Nothing but the text of the records belongs in your answer: repeat all of it exactly and leave out the images.

Raw data:
+++++

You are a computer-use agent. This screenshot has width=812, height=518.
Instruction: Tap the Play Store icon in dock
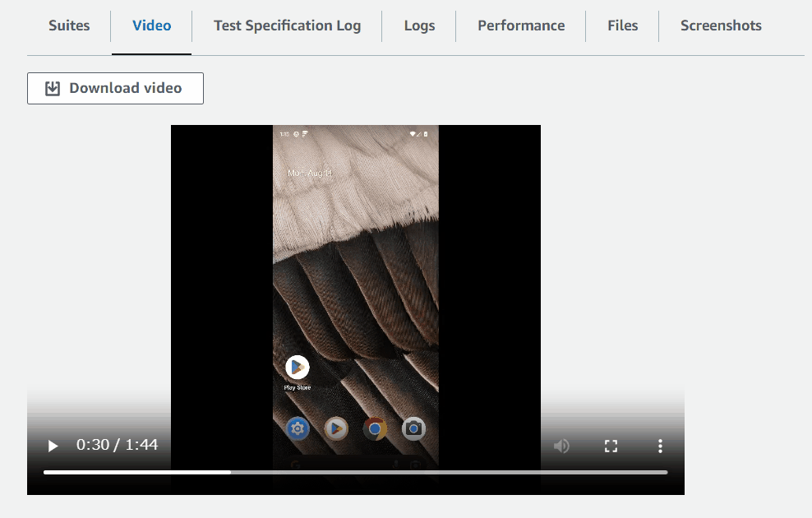(336, 428)
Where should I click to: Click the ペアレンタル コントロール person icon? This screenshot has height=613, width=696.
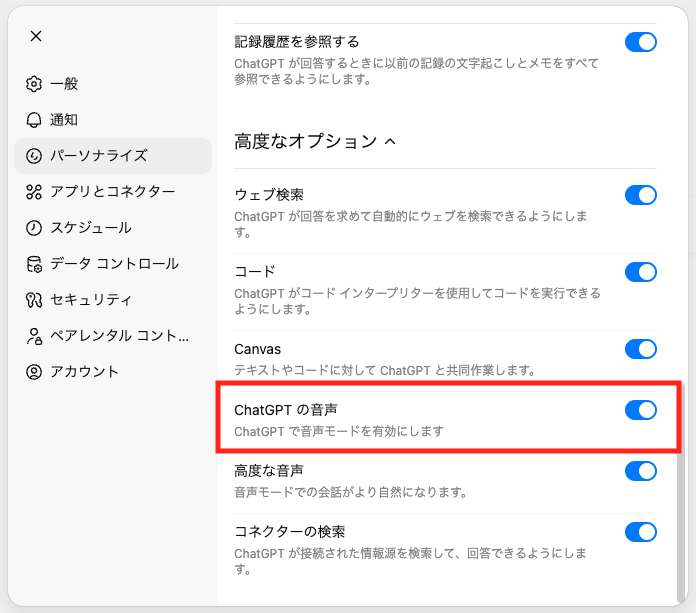coord(34,336)
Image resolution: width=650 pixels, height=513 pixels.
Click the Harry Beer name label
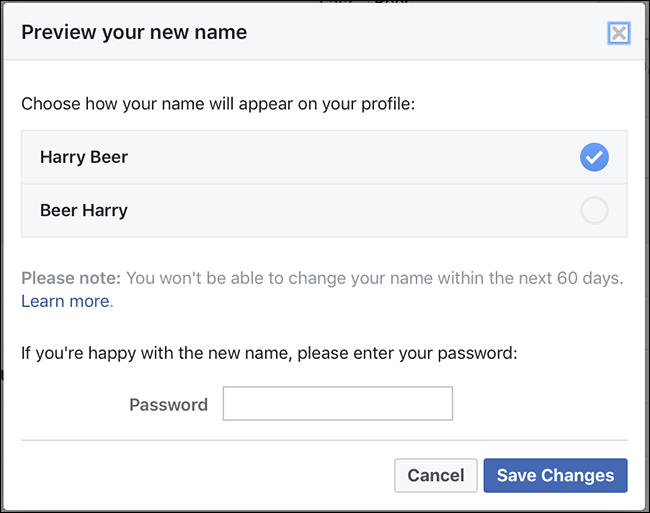[x=84, y=157]
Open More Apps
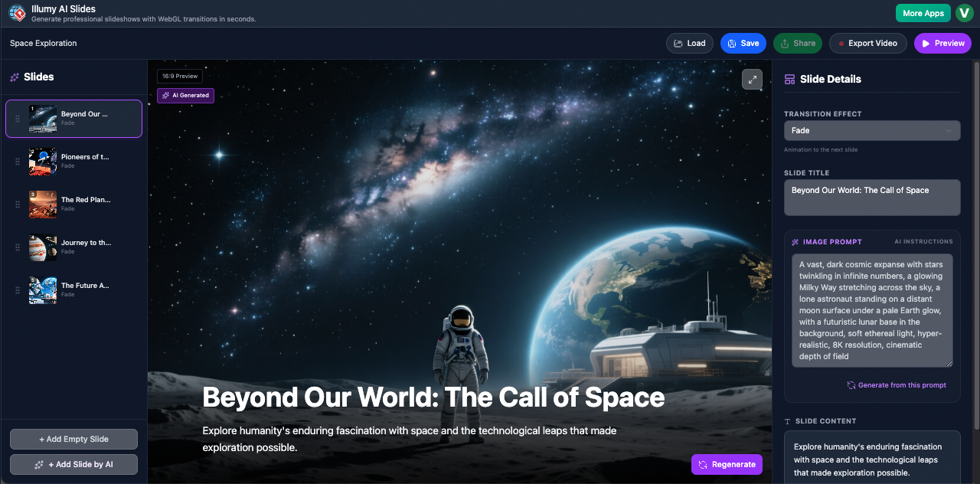This screenshot has width=980, height=484. pos(923,12)
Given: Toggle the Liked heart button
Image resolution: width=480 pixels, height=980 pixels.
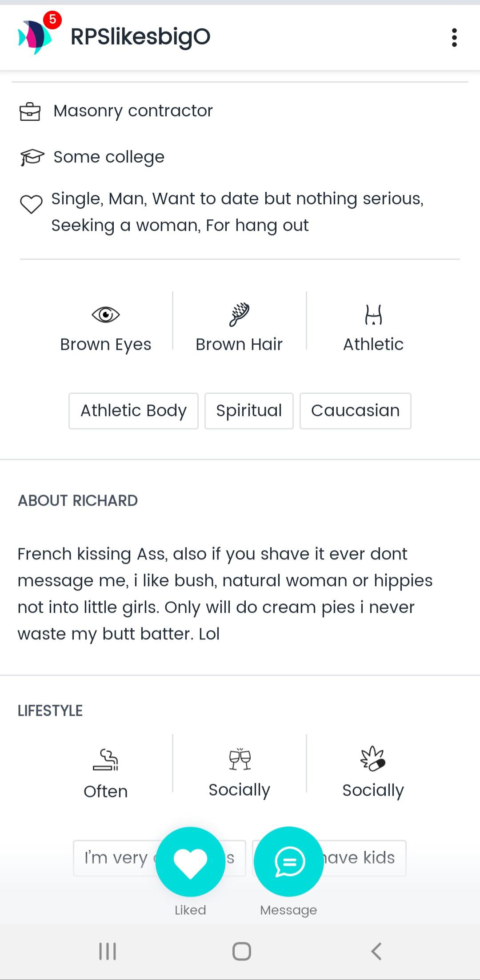Looking at the screenshot, I should 190,862.
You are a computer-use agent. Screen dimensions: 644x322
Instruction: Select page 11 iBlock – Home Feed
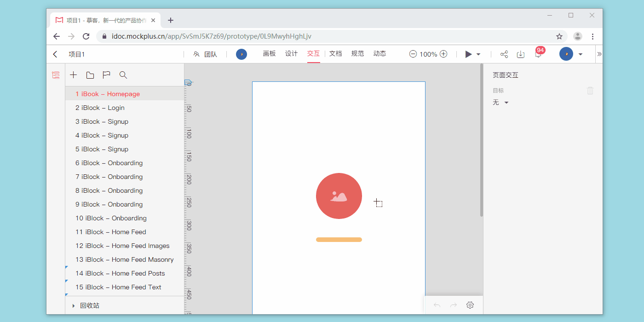(111, 232)
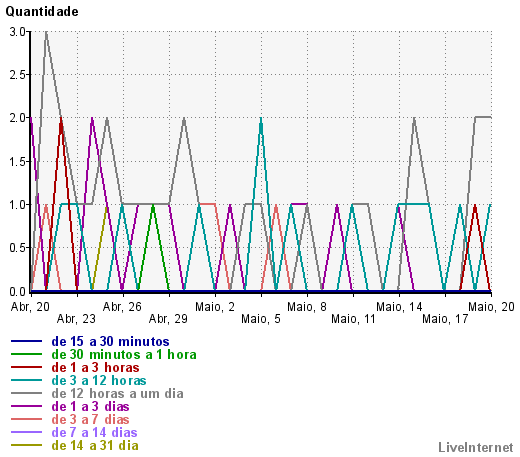Click the 'de 30 minutos a 1 hora' legend label
Screen dimensions: 520x457
pyautogui.click(x=124, y=355)
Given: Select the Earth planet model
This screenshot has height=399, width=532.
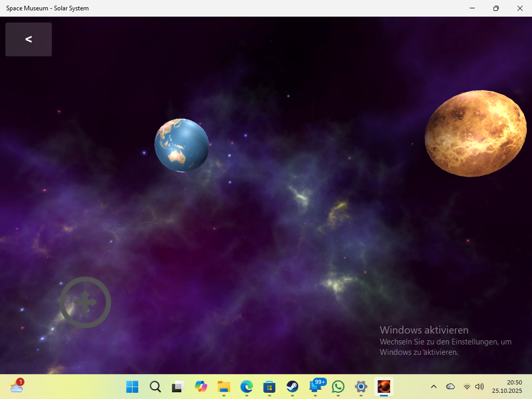Looking at the screenshot, I should pyautogui.click(x=182, y=145).
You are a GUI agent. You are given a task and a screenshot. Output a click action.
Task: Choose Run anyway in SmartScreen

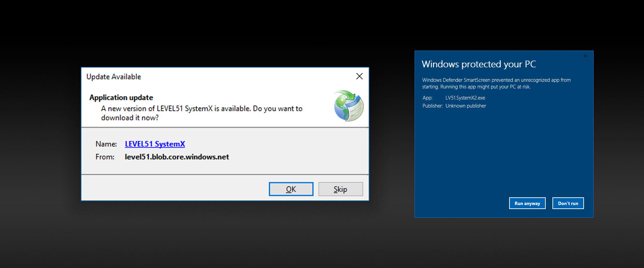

+++++

Answer to this task:
You are a computer-use agent. This screenshot has width=812, height=518.
Instruction: Tap the Play Store icon in dock
(336, 428)
Where should I click to: Click the ペアレンタル コントロール person icon? This screenshot has height=613, width=696.
coord(34,336)
Image resolution: width=650 pixels, height=513 pixels.
Click the Harry Beer name label
[x=84, y=157]
Open More Apps
This screenshot has width=980, height=484. pos(923,12)
Given: Toggle the Liked heart button
Image resolution: width=480 pixels, height=980 pixels.
Looking at the screenshot, I should 190,862.
You are a computer-use agent. Screen dimensions: 644x322
Instruction: Select page 11 iBlock – Home Feed
(111, 232)
Click the 'de 30 minutos a 1 hora' legend label
Screen dimensions: 520x457
pyautogui.click(x=124, y=355)
Given: Select the Earth planet model
This screenshot has height=399, width=532.
Looking at the screenshot, I should pyautogui.click(x=182, y=145).
You are a GUI agent. You are given a task and a screenshot. Output a click action.
Task: Choose Run anyway in SmartScreen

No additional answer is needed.